Snowpack Build-up Under Micro Spikes, Crampons, Traction Devices

Traveling on snow in spring or even dead of winter when the temps rise the snow gets sticky and clomps together building up under the bottom of my micro spikes! In short order I’m dangerously walking on high heels possibly causing me to stumble and fall! I find myself stopping ever few minutes to stomp my boots shaking off the clods of icy snow! At times not an easy task when on the steep slopes.

So my question are there any micro spikes or crampons that are designed to prevent this ice up or packed snow build up? Or maybe there’s a tick of spraying on some chemical of sorts?

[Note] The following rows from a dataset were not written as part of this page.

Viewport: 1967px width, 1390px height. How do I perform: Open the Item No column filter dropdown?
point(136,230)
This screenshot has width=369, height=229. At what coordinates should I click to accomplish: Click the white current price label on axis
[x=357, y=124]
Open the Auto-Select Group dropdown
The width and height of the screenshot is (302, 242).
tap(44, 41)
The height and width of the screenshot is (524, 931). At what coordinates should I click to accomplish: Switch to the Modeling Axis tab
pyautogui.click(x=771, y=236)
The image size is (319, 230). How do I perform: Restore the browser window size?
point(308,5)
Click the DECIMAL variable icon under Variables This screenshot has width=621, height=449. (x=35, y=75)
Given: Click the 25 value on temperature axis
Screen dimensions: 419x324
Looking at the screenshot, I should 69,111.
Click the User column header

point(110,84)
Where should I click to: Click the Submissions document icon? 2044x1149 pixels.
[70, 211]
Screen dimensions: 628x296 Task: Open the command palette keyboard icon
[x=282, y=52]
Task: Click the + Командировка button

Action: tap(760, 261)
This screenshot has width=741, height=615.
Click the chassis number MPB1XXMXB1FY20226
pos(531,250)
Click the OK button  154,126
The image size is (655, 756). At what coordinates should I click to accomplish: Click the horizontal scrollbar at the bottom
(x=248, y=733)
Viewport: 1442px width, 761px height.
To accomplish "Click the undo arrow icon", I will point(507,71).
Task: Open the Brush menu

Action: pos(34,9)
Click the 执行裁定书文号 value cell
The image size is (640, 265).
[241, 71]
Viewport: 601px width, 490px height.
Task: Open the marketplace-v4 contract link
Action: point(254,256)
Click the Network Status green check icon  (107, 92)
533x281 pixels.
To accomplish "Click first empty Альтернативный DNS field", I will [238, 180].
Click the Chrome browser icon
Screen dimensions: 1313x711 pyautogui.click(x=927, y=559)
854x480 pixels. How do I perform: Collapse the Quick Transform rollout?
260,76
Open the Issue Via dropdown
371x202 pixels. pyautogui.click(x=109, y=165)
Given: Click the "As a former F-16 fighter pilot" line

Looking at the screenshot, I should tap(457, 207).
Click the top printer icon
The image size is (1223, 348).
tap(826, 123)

I don’t use micro spikes, but I do x-country skiing. There is a product called ‘glide wax’, that sprays on the base and will stop build up of snow. If you went into, or looked at a skiing outfitter, they’d suggest something that should work.


My Kahtoola KTS crampons have SRS which is Snow Release Skin, a rubbery sheet that goes over the base and is meant to aid release of build up. I haven’t used them enough on softer surfaces to know if they work or not. I do know they were an extra when I bought the crampons and the tote bag to carry them. Irrespective of whether the skins work, the tote bag (which cost about $25) works brilliantly.

Anti balling plates, available for most crampons

Back in the day we just used to wack them with an ice axe !


I remember the ice axe routine. :slightly_smiling_face: Take about ten steps, left foot out, swing the handle of the ice axe against the inside of the boot, then same for the other side. Ugh.


When I was a poor student, I used a couple of plastic sliced-bread bags and put the crampons inside the bags before putting them on the boots. The spikes poked through the bags, worked at keeping the snow from building up, and lasted a surprisingly long time (hours).
This idea might give you a low-cost test if you want to get the supplier-approved “Snow Release Skin”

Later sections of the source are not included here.